What is being asked: Could you repeat, word for word, only the lines from the one containing "Image resolution: width=430" through the final line of the records below?

§

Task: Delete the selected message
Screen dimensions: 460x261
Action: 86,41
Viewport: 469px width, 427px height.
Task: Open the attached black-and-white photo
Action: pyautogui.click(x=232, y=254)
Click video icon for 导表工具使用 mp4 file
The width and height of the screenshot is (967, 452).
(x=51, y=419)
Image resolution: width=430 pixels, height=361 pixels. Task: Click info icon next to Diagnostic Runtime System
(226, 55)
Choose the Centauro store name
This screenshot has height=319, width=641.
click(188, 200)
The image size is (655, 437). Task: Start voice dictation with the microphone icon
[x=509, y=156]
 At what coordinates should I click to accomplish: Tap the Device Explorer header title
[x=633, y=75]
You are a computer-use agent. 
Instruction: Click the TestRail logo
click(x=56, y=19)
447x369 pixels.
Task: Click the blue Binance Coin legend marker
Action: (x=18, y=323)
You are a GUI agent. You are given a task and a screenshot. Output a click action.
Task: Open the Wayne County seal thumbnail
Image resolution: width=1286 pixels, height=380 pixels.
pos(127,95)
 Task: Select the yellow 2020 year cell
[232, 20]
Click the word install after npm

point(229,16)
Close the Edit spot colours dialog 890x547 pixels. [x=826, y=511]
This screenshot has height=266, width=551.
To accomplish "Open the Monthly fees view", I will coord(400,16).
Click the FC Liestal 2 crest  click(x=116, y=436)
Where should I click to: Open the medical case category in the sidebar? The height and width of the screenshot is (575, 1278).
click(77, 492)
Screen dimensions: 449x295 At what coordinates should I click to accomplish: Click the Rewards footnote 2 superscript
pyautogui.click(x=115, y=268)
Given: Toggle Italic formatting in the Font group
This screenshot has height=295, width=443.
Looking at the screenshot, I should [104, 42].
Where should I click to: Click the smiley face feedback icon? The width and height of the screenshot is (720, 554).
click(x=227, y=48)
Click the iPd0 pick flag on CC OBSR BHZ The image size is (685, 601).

§

Exercise answer:
Image resolution: width=430 pixels, height=361 pixels. Task: Click info icon next to Diagnostic Runtime System
(226, 55)
Choose the Centauro store name
This screenshot has height=319, width=641.
click(188, 200)
The image size is (655, 437). Task: Start voice dictation with the microphone icon
[x=509, y=156]
 At what coordinates should I click to accomplish: Tap the Device Explorer header title
[x=633, y=75]
You are a computer-use agent. 
Instruction: Click the TestRail logo
click(x=56, y=19)
447x369 pixels.
Task: Click the blue Binance Coin legend marker
Action: (x=18, y=323)
You are a GUI agent. You are given a task and a screenshot. Output a click action.
Task: Open the Wayne County seal thumbnail
Image resolution: width=1286 pixels, height=380 pixels.
pos(127,95)
 Task: Select the yellow 2020 year cell
[232, 20]
Click the word install after npm

point(229,16)
Close the Edit spot colours dialog 890x547 pixels. [x=826, y=511]
This screenshot has height=266, width=551.
To accomplish "Open the Monthly fees view", I will coord(400,16).
Click the FC Liestal 2 crest  click(x=116, y=436)
Where should I click to: Open the medical case category in the sidebar? The height and width of the screenshot is (575, 1278).
click(77, 492)
Screen dimensions: 449x295 At what coordinates should I click to accomplish: Click the Rewards footnote 2 superscript
pyautogui.click(x=115, y=268)
Given: Toggle Italic formatting in the Font group
This screenshot has height=295, width=443.
Looking at the screenshot, I should [104, 42].
Where should I click to: Click the smiley face feedback icon? The width and height of the screenshot is (720, 554).
click(x=227, y=48)
Click the iPd0 pick flag on CC OBSR BHZ The image size is (685, 601).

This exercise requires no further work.